Sem saber qual tema poderia ser relevante para aqui escrever, comecei a navegar na internet em busca do que me inquietasse. Em diferentes páginas encontrei as fotos recortadas e coladas acima. Proponho-me então, escrever sobre o profissional de relações públicas diante das necessidades sociais, das necessidades humanas. Costurar conceitos e procedimentos à realidade que se impõe a todo espaço – à estrada e à estalagem.
Ao contrário da maioria daqueles que nesse blog escrevem, nunca foi meu sonho ou meu desejo estudar relações públicas. É para onde meu caminho me trouxe. E aprendi a permitir-me aprender essa filosofia (estranha construção, no entanto, significado perfeito). Devo isso pontualmente a alguns mestres que se dedicaram não a cumprir com o conteúdo programático, mas semearam o entusiasmo – o aprendizado que não cai na prova, mas a gente compreende e cada vez entende mais. Então, essa minha vontade de investigar RP diante dos processos sociais.
Ao mesmo tempo em que testemunhamos a suspensão do real, no sentido de negá-lo, simultaneamente se dá o processo de produzir mensagens, fazer políticos, vender visões de mundo etc. E me questiono: o profissional de relações públicas não pode ser indiferente ao seu tempo, então, como ele atua diante da conjuntura exposta? Recordo ainda os comentários de Guy Debord, em sua célebre obra A Sociedade do Espetáculo. Parece-me ainda mais evidente a urgente intervenção nesse sistema.
Ora, então que fazer quando a chancela midiática define verdades e nos diz sobre quem somos? A comunicação entendida como quarto poder. Aí recordo os mestres que citei anteriormente. Relações públicas é expertise, é a possibilidade de atuação estratégica, subsidiada pelo diagnóstico impecável que o profissional está capacitado a fazer. Logo, a intervenção nas relações entre organizações e públicos é intrínseca ao relações púbicas.
Chegar ao público, de modo geral, deixou de ser um desafio. É certo que ainda há quem detenha os grandes meios e dirija-os de acordo com interesses mercadológicos e ideológicos, mas essa é outra discussão. Fato indubitável é que há espaço para qualquer sujeito tornar-se emissor no mundo em rede. A diferença da ação de relações públicas, que implica, a meu ver, em seu caráter transformador, é a capacidade de sustentar-se no tempo.

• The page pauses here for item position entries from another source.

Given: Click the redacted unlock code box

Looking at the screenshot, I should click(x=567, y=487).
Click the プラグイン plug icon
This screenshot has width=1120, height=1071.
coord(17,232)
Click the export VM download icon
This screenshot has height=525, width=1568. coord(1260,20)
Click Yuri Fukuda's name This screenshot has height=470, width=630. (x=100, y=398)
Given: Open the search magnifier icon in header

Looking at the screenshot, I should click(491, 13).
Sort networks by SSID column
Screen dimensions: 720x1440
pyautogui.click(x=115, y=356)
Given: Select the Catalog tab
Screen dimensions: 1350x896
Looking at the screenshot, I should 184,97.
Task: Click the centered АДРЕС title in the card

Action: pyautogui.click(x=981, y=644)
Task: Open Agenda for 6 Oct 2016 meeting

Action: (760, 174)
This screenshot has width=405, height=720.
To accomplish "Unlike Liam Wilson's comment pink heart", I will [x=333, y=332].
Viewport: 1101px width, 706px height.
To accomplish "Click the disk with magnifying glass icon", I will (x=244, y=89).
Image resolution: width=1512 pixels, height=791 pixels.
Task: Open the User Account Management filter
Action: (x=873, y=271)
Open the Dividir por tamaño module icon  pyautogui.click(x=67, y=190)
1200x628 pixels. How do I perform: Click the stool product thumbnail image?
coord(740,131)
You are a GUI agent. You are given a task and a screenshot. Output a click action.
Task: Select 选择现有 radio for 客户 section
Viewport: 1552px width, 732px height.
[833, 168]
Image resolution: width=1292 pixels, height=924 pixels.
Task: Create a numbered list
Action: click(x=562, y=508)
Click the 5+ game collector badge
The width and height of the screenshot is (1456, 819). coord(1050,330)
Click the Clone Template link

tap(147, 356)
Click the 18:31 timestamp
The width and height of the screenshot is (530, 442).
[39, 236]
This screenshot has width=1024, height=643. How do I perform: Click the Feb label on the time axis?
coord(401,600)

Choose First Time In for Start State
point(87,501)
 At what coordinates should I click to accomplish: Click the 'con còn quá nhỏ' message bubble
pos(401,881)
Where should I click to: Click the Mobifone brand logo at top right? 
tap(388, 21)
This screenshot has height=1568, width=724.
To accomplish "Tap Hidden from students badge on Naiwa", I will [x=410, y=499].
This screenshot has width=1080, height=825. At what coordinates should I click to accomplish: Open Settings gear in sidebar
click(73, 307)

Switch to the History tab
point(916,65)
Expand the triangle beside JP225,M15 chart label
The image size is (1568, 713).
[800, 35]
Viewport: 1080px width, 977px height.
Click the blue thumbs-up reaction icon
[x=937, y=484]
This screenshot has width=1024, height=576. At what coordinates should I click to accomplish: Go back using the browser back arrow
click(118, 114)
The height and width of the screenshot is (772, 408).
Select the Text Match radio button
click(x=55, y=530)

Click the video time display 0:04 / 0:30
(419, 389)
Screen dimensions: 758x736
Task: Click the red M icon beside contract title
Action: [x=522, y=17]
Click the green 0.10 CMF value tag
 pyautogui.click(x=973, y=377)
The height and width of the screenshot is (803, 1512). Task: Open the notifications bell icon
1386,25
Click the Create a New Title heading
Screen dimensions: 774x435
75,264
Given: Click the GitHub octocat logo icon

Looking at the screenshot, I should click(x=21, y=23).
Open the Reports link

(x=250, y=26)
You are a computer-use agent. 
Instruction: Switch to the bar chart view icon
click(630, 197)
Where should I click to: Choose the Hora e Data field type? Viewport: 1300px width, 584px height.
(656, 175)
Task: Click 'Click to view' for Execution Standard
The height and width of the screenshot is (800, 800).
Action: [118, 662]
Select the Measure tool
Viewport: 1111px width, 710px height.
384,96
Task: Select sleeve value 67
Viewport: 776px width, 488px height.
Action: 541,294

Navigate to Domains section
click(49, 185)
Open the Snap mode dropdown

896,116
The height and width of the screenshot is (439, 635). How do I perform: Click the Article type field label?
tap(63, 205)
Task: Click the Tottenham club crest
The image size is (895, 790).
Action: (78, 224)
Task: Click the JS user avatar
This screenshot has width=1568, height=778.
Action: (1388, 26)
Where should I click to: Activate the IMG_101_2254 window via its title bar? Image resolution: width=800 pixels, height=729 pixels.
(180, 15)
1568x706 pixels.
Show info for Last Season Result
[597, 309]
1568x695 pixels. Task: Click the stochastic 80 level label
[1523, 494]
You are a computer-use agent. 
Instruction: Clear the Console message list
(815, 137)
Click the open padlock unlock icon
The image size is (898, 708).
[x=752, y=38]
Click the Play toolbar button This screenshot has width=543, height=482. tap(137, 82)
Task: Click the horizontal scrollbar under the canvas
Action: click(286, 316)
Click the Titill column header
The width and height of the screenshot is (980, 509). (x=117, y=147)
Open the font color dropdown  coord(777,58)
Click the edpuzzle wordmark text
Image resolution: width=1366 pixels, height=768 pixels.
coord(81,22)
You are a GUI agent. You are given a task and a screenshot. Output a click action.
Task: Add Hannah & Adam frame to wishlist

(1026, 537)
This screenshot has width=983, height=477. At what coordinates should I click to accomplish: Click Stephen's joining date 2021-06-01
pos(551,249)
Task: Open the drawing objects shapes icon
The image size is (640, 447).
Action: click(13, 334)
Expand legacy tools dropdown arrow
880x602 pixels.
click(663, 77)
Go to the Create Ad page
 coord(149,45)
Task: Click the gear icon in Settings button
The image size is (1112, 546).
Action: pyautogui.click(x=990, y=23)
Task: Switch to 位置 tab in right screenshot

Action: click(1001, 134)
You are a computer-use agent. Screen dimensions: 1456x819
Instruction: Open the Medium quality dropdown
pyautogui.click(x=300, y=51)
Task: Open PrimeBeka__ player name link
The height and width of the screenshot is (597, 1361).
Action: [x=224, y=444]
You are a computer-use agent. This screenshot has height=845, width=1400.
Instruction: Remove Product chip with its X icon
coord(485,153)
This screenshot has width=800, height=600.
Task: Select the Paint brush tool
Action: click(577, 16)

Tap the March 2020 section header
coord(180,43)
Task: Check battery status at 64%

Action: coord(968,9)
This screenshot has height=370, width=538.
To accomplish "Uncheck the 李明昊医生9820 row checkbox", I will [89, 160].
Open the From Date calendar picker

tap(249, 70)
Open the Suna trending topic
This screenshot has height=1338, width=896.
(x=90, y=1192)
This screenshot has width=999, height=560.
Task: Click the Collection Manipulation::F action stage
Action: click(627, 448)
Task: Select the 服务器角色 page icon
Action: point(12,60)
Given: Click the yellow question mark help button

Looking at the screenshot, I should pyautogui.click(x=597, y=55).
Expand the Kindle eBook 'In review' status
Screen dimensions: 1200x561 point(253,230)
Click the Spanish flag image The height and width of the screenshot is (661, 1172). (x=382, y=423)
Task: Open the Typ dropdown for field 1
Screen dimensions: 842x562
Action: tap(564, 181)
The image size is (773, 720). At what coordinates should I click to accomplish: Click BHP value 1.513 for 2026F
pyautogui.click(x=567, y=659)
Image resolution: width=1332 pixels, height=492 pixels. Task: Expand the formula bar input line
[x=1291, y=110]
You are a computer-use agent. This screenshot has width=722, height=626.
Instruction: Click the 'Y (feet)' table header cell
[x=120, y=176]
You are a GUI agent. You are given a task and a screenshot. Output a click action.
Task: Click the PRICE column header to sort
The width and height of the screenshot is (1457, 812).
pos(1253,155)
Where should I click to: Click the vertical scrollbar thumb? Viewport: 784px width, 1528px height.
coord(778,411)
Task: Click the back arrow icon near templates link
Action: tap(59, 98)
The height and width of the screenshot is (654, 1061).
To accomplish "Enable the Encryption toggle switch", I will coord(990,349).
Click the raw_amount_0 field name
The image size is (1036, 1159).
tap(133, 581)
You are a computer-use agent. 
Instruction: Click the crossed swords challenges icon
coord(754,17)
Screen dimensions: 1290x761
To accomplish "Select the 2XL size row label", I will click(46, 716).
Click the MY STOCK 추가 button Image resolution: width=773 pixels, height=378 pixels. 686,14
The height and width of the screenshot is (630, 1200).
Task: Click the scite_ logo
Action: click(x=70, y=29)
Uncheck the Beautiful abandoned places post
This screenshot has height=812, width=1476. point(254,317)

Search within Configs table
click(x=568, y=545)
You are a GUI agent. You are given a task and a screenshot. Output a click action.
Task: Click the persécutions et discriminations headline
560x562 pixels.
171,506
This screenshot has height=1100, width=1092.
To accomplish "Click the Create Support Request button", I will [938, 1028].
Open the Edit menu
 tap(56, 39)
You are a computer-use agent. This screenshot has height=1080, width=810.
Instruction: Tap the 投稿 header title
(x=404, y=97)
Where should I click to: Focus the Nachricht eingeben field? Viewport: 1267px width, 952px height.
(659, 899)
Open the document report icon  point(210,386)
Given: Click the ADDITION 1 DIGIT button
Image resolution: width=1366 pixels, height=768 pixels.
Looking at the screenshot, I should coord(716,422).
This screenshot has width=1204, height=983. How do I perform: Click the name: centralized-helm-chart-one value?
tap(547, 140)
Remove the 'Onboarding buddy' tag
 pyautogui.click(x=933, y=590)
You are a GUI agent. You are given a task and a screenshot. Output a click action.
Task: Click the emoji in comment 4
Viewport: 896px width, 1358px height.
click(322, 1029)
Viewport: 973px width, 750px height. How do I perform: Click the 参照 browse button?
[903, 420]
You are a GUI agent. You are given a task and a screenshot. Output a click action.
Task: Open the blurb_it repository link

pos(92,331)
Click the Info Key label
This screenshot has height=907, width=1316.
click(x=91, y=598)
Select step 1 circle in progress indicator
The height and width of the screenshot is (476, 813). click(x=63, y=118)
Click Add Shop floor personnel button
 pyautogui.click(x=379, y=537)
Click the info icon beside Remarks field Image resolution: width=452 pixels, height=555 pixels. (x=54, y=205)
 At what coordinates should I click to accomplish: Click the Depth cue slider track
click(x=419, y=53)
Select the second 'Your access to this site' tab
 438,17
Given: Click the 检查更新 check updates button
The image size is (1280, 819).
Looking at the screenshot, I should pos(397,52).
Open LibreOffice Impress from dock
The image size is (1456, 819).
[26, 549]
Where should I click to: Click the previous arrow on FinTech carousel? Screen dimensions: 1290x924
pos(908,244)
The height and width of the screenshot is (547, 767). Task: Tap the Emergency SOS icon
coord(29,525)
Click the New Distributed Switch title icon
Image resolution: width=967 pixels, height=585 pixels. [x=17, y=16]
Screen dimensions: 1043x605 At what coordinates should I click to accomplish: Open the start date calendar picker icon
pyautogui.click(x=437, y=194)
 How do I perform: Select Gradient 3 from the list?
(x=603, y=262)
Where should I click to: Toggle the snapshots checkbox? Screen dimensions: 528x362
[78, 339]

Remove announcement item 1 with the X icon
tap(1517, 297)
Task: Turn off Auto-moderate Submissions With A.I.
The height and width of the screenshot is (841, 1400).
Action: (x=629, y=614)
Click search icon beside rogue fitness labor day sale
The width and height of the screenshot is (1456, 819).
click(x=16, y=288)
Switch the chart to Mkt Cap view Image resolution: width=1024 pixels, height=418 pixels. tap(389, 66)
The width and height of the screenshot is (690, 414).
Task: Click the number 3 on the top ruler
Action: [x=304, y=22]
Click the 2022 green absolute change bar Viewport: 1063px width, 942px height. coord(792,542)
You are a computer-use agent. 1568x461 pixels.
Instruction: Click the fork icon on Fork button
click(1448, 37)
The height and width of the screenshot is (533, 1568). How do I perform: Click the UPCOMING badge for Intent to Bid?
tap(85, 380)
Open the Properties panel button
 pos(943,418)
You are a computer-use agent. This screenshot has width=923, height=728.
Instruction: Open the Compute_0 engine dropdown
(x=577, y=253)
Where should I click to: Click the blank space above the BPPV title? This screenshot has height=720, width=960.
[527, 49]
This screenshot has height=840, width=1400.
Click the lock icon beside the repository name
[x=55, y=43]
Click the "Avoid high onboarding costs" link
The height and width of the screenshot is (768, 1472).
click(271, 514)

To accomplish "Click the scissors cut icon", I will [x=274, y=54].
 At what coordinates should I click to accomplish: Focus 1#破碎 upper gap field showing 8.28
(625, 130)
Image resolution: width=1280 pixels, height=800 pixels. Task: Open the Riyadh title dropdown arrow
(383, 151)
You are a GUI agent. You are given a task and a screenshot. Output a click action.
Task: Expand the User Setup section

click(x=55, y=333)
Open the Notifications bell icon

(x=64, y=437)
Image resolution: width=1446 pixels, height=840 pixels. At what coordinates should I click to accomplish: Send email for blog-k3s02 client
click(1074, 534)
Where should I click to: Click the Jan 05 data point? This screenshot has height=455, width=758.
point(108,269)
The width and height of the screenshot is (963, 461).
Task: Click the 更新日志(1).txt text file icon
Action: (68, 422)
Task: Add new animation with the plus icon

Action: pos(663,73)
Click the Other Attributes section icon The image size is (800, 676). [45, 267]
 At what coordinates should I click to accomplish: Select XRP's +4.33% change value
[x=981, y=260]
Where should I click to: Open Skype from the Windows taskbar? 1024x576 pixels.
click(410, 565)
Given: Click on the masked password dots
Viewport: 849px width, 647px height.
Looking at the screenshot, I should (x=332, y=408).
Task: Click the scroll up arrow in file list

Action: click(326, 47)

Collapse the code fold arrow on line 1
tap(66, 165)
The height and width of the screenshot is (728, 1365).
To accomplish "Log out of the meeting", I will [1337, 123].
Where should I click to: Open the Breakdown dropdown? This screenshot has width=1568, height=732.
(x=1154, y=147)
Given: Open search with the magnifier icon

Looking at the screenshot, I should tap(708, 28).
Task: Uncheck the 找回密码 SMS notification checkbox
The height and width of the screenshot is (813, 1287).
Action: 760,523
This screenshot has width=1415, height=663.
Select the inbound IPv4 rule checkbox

Em sua função primordial de relacionamento, cabe algo que me parece especial: o esclarecimento e a aproximação. E uma vez lidando com o destino dos públicos é preciso mais do que técnica: sensibilidade. Por isso, a filosofia de RP inspira as atitudes da gestão. Essas são responsáveis pela formação do conceito que altera a percepção da opinião pública. A comunicação dirigida, portanto, propõe ir além, e não apenas ser mais um elemento que se sobrepõe ao caos midiático.
RP requer ética e verdade. Isso sustenta a operação de sua expertise diferenciada, fazendo com que preceda qualquer tipo de comunicação. Mais do que promoção, relações públicas diz respeito a atitudes – são valores praticados que alteram relacionamentos. Envolve informação e credibilidade: um trabalho de formiguinha que se propõe a pensar diferente e isso garante que se multiplique. O objetivo é fazer acontecer; mais uma vez a atitude se coloca, e isso naturalmente repercute na mídia. Desta forma a opinião pública será fruto da gestão de relações públicas.
Sim, respondo à minha própria indagação: RP é agente de transformação social. O comprometimento social não está no currículo, não cai na prova e não é dito; é uma atitude que diz sobre a identidade do sujeito ou da organização. A possibilidade de intervir existe e é urgente. Óbvio que abraçar o mundo é impossível, mas tentar é permitido. O RP está entre os homens imprescindíveis…
“Há homens que lutam um dia e são bons.
Há homens que lutam um ano e são melhores.
Há os que lutam muitos anos e são muito bons.
Mas há os que lutam toda a vida e estes são imprescindíveis.”